Joseph Hall, 12, put a bullet through the head of 32-year-old Jeff Russell Hall in the predawn hours of May 1, 2011, in what Riverside County Superior Court Judge Jean Leonard said was a planned attack sparked after the elder Hall threatened to break up his marriage and abandon his family.

“The minor knew what he did was wrong,” said Leonard, who presided in the non-jury bench trial that concluded last week. “He put the barrel of a handgun to his father’s head and pulled the trigger. There was planning and understanding in the commission of this crime.”

Along with the murder count, Leonard found true sentence-enhancing gun and great bodily injury allegations. She scheduled a dispositional hearing in the case for Feb. 15.

The county Department of Probation was directed to draw up a pre-sentencing report listing options for Joseph’s placement. The boy is expected to be incarcerated to age 23.

During his closing statement Wednesday, Deputy District Attorney Mike Soccio described Joseph’s state of mind prior to the crime, recalling the youth’s statements to police that he laid awake thinking about killing his dad.

“He told investigators that he `thought this thing between father and son had to end,”’ Soccio said. “Is there anything unclear about that statement?”

Joseph was just shy of his 11th birthday when he took Jeff Hall’s .357 revolver, crept to the downstairs sofa where the drunken man was sleeping and shot him.

Soccio characterized the deadly assault at the Lauder Court home as premeditated, saying the boy perpetrated it for the same reasons he’d perpetrated earlier violent acts — to get what he wanted. In this case, his father out of the picture.

The prosecutor recounted how Joseph had choked a teacher, stabbed his younger sister and struck his uncle in the head with a club.

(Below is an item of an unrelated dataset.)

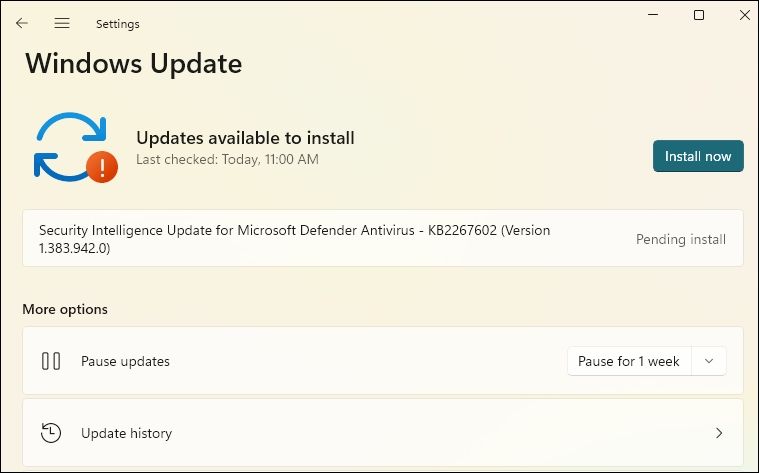Click the Update history clock icon

[x=51, y=433]
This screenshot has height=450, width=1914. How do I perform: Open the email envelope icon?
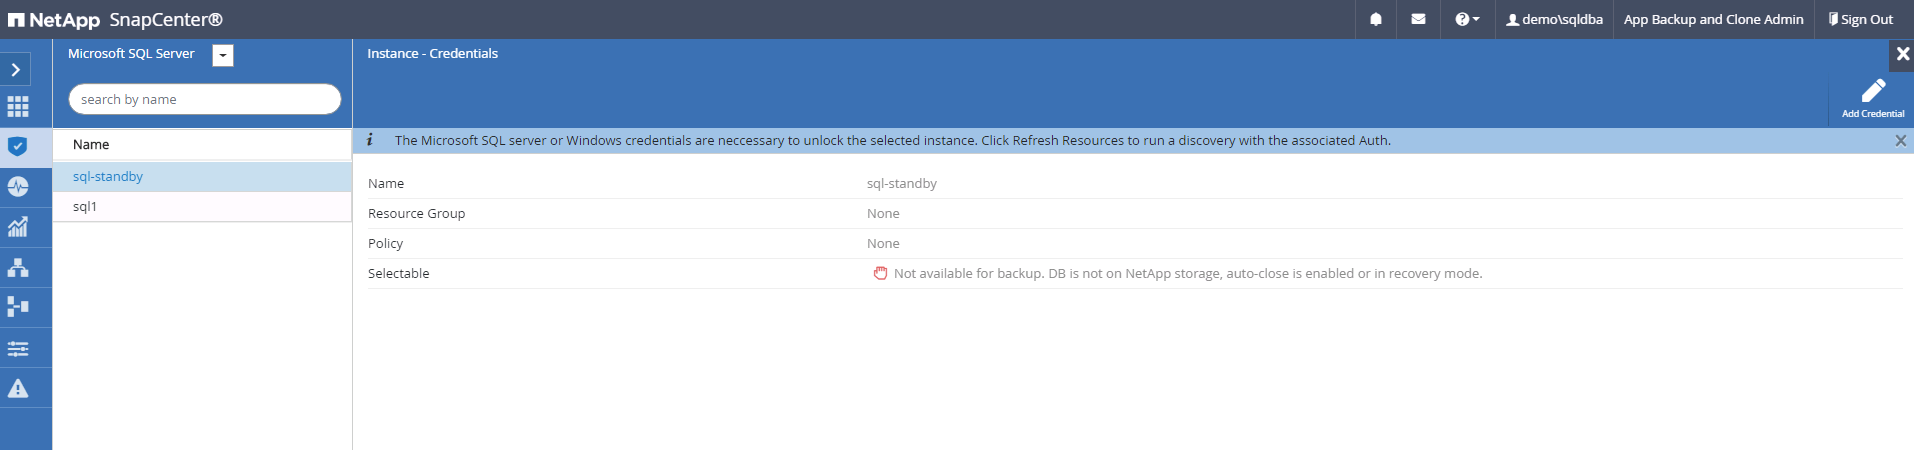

“He didn’t like people who told him he couldn’t do things,” Soccio said. “There’s strong evidence that he has the capacity to pick and choose when he wants to follow the rules.”

Deputy Public Defender Matt Hardy said Joseph was the product of an abusive environment, receiving no treatment for a neurological disorder tied to his mother’s alcohol consumption when she was pregnant with him and being shown from an early age that “violence was an acceptable way to solve problems.”

“He was kept in an environment where he was conditioned to use violence. He learned that from his dad,” Hardy said, referring to Jeff Hall’s neo-Nazi activities and alleged penchant for “slapping, hitting and yelling” at his oldest child.

“This young man never had a chance,” the attorney said. “He was genetically programmed to commit violence.”

He argued that on the night of the shooting, Joseph and his siblings overheard Jeff Hall boast that he would “remove all the smoke alarms and burn down the house,” threatening to kill his entire family. The statement was made following an argument between the inebriated man and his wife, then-25-year-old Krista McCary, who openly despaired about what might happen if Hall divorced her, according to testimony.

Hardy said Joseph reacted to both his stepmother’s anxiety and his father’s arguably hollow threats to kill them all.

The attorney asked the judge to rule his client’s actions were done in self-defense, or at the very least met the definition of involuntary manslaughter given the boy’s fractured reasoning.